BMF, Naked drag Enero's earnings down 70%

By By Paul McIntyre | 15 February 2013
 
Enero CEO, Matthew Melhuish.

The all new Photon, rebadged Enero, reported an earnings slump and a revenue fall for the December half due to its flagship ad agency BMF being hit by the Commonwealth Bank direct marketing account loss and Naked struggling in depressed Europe markets and other “non-core” offices.

However, Enero CEO Matthew Melhuish said ongoing reports from sections of the trade press that BMF was in deep trouble were “rubbish, entirely wayward” and “quite disgraceful”.

He said a rebound from BMF would “prove a few naysayers wrong”.  Melhuish was a co-founder of BMF.  
The radically slimmed down publicly listed Enero,  which offloaded its field marketing divisions, another advertising group BWM and a host of other operations last year to clean out its debt, posted a net loss of $77.6m for the six months to December last year. The loss was due to further writedowns  in the value of its intangible assets.

Pro forma revenues – that is, the performance on like-for-like businesses after the sell-off of other Enero divisions – was down 12 per cent from $75.1m to $66.1 million for the December half. Pro forma earnings before tax and depreciation dropped from $7.4 million to $2.2 m.

Enero now has 11 companies in its portfolio, which includes global tech PR firm Hotwire and Frank PR and local stakeholder communications firm Precinct.
“We feel we are making good progress,” Melhuish told AdNews. “We’re on a journey of a turnaround and there are a lot of great things happening with our companies. We’re looking forward to the results reflecting that.”  

On BMF, Melhuish said: “BMF is an outstanding agency. Client satisfaction and effectiveness of the work is all outstanding. BMF has had a few naysayers around the place with their own agenda. It has a highly capable group of people, a proud history and a lot of capability. Like any business it needs to keep pushing it and tweaking and we are.”

Late last year Enero announced a $2 million investment program in Naked globally.

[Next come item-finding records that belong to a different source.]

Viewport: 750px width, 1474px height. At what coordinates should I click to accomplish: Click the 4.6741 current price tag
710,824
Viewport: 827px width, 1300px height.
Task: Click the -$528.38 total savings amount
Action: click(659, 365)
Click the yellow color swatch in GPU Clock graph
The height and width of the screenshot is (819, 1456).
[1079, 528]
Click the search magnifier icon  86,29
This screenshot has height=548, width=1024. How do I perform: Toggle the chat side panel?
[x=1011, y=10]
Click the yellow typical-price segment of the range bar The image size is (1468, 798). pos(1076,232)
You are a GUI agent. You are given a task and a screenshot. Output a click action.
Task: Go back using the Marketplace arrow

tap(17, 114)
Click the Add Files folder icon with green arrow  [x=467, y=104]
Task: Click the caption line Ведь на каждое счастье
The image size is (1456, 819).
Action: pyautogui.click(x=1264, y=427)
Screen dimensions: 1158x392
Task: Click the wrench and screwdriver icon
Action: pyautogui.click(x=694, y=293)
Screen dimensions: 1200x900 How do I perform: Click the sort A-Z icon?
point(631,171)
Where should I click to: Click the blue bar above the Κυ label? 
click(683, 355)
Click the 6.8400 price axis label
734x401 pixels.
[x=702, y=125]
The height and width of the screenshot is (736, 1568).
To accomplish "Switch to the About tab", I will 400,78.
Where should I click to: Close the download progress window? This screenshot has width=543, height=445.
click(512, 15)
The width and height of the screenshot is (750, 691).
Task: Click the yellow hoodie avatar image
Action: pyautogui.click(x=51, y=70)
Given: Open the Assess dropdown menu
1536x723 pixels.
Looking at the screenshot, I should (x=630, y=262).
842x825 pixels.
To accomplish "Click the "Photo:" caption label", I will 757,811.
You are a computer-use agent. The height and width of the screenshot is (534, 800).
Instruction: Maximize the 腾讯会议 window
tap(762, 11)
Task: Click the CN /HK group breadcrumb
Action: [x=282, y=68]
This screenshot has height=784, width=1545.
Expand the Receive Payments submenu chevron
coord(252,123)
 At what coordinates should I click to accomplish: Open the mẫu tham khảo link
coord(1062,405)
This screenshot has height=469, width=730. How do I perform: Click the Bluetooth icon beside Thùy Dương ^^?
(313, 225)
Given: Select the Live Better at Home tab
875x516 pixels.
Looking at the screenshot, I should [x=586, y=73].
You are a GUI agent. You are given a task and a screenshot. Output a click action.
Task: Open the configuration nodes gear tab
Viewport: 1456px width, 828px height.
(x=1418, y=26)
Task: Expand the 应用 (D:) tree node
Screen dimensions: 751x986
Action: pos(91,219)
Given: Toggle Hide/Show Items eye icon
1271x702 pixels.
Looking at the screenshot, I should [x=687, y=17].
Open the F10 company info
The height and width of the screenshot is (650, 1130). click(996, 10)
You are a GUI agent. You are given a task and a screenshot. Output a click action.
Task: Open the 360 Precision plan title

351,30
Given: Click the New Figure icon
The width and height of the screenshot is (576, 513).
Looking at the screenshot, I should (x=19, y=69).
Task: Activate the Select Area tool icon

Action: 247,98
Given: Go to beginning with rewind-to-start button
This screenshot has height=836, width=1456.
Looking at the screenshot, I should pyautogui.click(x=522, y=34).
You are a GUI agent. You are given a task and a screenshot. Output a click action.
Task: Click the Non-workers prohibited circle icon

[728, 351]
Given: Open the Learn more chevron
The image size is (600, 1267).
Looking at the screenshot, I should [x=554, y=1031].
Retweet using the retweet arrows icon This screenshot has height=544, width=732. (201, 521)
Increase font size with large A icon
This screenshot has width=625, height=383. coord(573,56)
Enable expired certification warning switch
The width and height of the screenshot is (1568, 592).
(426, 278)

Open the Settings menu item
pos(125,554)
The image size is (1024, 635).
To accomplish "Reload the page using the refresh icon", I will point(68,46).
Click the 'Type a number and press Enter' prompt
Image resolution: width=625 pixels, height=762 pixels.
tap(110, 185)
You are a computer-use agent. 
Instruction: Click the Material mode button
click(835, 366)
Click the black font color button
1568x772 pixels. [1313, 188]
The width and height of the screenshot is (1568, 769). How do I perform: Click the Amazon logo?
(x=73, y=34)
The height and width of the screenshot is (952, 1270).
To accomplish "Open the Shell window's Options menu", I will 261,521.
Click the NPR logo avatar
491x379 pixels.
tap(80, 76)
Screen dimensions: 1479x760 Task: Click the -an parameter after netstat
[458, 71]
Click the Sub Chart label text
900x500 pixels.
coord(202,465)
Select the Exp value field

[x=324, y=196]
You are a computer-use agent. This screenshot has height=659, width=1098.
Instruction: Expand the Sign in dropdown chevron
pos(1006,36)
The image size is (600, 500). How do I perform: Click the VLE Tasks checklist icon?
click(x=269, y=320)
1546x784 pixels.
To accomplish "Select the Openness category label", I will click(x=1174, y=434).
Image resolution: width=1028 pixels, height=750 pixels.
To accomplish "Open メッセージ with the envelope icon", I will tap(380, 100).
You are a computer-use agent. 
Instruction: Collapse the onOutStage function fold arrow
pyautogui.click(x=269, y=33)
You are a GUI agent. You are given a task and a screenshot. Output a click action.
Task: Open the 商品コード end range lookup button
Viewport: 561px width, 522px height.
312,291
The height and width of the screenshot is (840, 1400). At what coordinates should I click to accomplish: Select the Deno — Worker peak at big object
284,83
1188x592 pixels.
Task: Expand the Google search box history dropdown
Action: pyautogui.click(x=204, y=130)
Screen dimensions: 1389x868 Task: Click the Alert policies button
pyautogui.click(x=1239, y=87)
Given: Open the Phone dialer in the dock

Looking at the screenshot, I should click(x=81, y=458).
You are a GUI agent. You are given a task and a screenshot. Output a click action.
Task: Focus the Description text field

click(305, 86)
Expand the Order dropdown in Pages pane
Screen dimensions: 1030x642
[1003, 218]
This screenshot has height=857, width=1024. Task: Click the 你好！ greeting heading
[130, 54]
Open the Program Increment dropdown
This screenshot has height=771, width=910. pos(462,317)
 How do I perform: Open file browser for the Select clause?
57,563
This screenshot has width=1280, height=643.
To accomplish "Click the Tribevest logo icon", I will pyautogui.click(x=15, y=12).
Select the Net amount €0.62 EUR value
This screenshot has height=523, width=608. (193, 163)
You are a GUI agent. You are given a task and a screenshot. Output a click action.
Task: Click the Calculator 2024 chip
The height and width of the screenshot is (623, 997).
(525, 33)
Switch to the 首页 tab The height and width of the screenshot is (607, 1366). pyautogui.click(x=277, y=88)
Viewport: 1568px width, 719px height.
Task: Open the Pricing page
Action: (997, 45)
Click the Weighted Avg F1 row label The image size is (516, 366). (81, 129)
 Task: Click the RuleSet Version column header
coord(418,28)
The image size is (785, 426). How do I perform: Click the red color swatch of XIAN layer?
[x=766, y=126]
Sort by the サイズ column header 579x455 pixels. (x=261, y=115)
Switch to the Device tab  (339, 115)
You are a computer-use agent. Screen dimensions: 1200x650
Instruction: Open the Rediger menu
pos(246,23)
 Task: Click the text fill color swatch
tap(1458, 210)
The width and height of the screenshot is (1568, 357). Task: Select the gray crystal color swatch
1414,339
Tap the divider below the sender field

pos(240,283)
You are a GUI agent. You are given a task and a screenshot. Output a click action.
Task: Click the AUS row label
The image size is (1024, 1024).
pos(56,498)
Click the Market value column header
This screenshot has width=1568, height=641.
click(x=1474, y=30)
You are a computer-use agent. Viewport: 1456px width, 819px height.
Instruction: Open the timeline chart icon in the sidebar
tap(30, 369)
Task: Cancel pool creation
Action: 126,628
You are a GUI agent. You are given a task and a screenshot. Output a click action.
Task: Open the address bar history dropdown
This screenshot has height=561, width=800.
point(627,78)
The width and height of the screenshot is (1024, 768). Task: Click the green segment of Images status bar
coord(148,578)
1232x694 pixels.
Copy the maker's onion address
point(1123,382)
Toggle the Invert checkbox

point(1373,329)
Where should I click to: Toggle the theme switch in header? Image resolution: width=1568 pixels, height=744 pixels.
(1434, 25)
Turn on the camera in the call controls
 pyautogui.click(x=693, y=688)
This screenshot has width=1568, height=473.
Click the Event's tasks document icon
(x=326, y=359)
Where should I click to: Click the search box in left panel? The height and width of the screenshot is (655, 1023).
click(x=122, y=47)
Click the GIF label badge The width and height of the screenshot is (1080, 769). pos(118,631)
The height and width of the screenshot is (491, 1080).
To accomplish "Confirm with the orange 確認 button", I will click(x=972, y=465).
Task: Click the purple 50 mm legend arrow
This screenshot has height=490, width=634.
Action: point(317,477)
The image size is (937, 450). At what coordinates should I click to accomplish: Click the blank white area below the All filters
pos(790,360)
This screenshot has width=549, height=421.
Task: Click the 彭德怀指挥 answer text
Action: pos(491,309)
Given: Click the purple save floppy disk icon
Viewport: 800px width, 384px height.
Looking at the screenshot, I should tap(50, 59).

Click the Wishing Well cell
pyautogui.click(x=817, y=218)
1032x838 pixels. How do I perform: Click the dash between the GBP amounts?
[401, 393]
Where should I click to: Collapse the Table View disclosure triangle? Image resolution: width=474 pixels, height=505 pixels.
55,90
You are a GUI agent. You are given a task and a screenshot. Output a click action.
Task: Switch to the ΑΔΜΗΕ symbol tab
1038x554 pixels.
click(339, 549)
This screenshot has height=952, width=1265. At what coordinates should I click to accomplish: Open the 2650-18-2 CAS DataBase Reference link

“Naked Communications continues to be impacted by difficult trading conditions, especially in Europe and smaller non-core offices where discretionary projects have been reduced along with a general reduction in client spending,” Enero said in its results statement. “Naked has commenced executing the investment program which is aimed at investment in senior leadership, IP and tools to complete an operational realignment of the business.”

On BMF, Enero’s statement said: “BMF has been impacted by the loss of the retained Commonwealth Bank business, reducing overall operating margins.”

In the statement Melhuish said: “I am confident we will see the benefits of the initiatives we have rolled out over the past six months. It is vital we continue to stay true to our strategic goals to deliver results in the long-term.

“Although it has been a tough half financially we have taken many positive steps over the past six months to improve our operating structure and processes and strengthen the foundations of the group. We have secured some extremely talented individuals in leadership roles, we have achieved a new level of cross-collaboration between our operating companies and have embraced new ways of doing business to bring the Group together.”